Uriah Steffens strives to spread a message of love, hope and power through triathlon.

PLAINFIELD, Ind. β€” Plainfield resident Uriah Steffen doesn't let anything get in his way.

"It's always been about pursuing and presenting this message of love, hope and power through triathlon," he said. "Just to keep moving forward."

Throughout his life, he's experienced peaks and valleys. 

"From about 2005 to 2010 I was in kind of a dark place," Steffen said. "I was dealing with addiction and alcoholism, which led to job loss, which led to homelessness and evictions. I needed to wake up a little bit and to change some things in my life."

Steffen started a family and found a healthy outlet in biking. But the good times were stopped in their tracks. 

"Oct. 15, 2012, I was riding my bicycle to work and got hit head-on by a truck," Steffen said. "It was an instantaneous amputation."

Steffen lost the lower part of his left leg and was forced to make a major adjustment.

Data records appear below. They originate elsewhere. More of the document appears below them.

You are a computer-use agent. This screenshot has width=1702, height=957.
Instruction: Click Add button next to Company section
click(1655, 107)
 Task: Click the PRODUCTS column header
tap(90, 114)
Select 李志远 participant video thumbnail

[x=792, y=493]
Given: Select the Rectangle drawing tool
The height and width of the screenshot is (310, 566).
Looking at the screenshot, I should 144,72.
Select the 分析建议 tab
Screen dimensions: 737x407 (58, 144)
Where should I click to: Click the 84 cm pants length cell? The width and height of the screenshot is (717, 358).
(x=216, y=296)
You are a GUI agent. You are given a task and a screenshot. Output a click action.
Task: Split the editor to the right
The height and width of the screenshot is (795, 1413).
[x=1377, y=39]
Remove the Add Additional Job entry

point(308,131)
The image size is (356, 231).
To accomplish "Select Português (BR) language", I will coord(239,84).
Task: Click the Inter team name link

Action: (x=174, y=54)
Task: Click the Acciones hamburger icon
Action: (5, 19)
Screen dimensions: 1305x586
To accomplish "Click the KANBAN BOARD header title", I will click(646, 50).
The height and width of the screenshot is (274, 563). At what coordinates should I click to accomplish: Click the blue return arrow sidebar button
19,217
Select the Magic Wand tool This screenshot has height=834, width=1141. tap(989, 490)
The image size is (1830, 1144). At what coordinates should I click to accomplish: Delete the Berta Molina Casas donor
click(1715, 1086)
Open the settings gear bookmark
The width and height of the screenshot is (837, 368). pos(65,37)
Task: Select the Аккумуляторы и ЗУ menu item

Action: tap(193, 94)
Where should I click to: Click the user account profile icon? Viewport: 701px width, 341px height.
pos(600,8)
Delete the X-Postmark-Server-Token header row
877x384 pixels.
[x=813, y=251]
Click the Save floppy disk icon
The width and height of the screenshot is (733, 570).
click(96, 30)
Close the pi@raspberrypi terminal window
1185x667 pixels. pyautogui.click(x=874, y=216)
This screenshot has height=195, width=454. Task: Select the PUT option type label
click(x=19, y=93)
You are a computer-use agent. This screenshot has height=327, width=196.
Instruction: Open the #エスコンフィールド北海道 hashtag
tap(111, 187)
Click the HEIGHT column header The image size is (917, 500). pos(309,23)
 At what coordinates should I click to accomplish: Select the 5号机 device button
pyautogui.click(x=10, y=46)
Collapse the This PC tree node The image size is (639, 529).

"All I want to do at that time is get back on my bike and learn to ride my bike," Steffen said. "I want to learn to run again, to be independent."

It didn't take long for Steffen to push himself.

RELATED: 3-time Paralympic medalist Noah Malone returns home to Fishers

"I competed in my first super sprint triathlon here in Brownsburg, Indiana, in 2018," he said. "I got bit by the bug. I just fell in love with the sport right away."

But just as he was getting comfortable, he had another setback. A heart attack in October 2021 at the age of 35.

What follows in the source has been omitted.